Pope Francis greets the crowd from his studio overlooking St. Peter's Square at the Vatican Jan 4. The pope announced the names of 20 new cardinals he will create at a Feb. 14 consistory.


Pope Francis greets the crowd from his studio overlooking St. Peter's Square at the Vatican Jan 4. The pope announced the names of 20 new cardinals he will create at a Feb. 14 consistory.

January 12, 2015

Underscoring the geographical diversity of his selections, Pope Francis has named 20 new cardinals, 11 of them from the global South.

The new cardinals come "from 14 nations of every continent, showing the inseparable link between the Church of Rome and the particular churches present in the world," the pope said. Fifteen of the new cardinals are under age 80 and will be eligible to vote in a papal election.

With his Jan. 4 announcement, the pope continues to give more representation in the College of Cardinals to poorer countries, a movement he started a year ago.

According to the Vatican spokesman, Jesuit Father Federico Lombardi, the new cardinals will include the first in history from Cape Verde, Tonga and Myanmar.

What to do:
**A.** Which countries does the article on Pope Francis's new cardinals name as getting their first cardinal in history? List them all.
**B.** Write the next few sentences of the article on Pope Francis's new cardinals, starting after its last sentence.

Listed records:
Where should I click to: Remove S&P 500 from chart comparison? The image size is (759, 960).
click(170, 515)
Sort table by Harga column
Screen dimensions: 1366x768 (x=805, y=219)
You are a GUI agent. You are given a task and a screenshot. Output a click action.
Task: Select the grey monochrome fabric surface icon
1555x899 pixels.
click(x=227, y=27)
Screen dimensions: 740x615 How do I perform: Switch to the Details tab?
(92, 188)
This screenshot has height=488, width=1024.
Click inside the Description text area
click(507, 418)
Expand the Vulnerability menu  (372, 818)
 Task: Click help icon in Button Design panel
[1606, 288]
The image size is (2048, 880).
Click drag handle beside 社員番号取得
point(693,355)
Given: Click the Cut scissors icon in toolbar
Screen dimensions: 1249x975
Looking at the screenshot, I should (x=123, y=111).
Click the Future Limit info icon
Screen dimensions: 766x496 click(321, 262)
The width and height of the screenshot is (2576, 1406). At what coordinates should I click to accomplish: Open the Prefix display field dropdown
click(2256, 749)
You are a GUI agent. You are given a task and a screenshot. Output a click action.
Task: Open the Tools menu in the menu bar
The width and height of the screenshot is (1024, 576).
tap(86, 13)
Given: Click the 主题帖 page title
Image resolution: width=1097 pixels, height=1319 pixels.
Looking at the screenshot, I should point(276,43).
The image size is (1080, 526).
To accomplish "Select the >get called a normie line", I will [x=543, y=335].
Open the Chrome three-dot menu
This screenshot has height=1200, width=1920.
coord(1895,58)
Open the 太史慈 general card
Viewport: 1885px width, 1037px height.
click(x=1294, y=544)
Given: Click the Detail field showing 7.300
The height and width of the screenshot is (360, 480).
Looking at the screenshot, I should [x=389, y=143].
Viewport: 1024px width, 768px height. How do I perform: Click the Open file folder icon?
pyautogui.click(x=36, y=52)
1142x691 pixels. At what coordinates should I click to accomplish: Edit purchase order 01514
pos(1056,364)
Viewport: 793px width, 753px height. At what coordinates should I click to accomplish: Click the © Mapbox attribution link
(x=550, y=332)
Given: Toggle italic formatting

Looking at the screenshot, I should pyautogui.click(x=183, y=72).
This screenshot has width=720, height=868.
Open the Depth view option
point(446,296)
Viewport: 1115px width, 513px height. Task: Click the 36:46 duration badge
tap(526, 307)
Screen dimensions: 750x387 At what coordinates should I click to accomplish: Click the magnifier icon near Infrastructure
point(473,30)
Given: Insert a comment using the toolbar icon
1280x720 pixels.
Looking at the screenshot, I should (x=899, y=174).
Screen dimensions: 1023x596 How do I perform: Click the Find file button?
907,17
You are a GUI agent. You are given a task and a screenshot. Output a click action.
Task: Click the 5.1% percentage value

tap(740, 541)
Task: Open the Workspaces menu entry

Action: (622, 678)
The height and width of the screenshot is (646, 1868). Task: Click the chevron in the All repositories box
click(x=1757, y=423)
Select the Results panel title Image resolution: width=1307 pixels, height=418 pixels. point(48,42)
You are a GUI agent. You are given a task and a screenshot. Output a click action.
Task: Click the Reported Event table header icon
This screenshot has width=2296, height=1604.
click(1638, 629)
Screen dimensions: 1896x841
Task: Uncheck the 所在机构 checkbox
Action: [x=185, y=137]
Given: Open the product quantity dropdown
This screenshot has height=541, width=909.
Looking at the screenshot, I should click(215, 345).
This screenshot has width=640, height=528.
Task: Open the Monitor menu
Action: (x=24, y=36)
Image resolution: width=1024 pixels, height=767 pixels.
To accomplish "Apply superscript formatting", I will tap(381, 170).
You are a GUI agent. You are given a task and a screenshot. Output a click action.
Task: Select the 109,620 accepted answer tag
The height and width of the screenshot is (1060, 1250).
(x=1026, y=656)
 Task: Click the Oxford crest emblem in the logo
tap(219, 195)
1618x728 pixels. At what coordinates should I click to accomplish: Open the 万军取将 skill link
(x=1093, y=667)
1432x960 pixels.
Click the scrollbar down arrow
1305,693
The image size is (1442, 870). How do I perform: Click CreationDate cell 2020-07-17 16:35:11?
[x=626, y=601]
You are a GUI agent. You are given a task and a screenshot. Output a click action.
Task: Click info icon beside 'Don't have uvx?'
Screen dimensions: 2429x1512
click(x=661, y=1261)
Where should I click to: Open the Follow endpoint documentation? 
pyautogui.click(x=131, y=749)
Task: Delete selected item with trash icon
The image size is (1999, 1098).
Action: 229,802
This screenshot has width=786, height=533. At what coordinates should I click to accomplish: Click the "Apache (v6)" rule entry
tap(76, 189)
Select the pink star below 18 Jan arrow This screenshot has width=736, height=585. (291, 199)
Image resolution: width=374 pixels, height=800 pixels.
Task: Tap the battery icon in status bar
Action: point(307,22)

Replies:
**A.** Cape Verde, Tonga, Myanmar

**B.**
The Feb. 14 consistory will bring the total number of cardinals under the age of 80 to 125. Until they reach their 80th birthdays, cardinals are eligible to vote in a conclave to elect a new pope.

The shift reflects the pope's emphasis on Africa and Asia, where the Church is growing fastest, and on his native region of Latin America, home to about 40 per cent of the world's Catholics.

Three of the new cardinal electors hail from Asia, three from Latin America, two from Africa and two from Oceania.

Of the five Europeans on the list, three lead dioceses in Italy and Spain that have not traditionally had cardinals as bishops – another sign of Pope Francis' willingness to break precedent.

While giving red hats to the archbishops of Ancona-Osimo and Agrigento, Italy, the pope will once again pass over the leaders of Venice and Turin, both historically more prestigious dioceses.

None of the new cardinals hails from the U.S. or Canada. In February 2014, Pope Francis elevated Archbishop Gerald Cyprien Lacroix of Quebec.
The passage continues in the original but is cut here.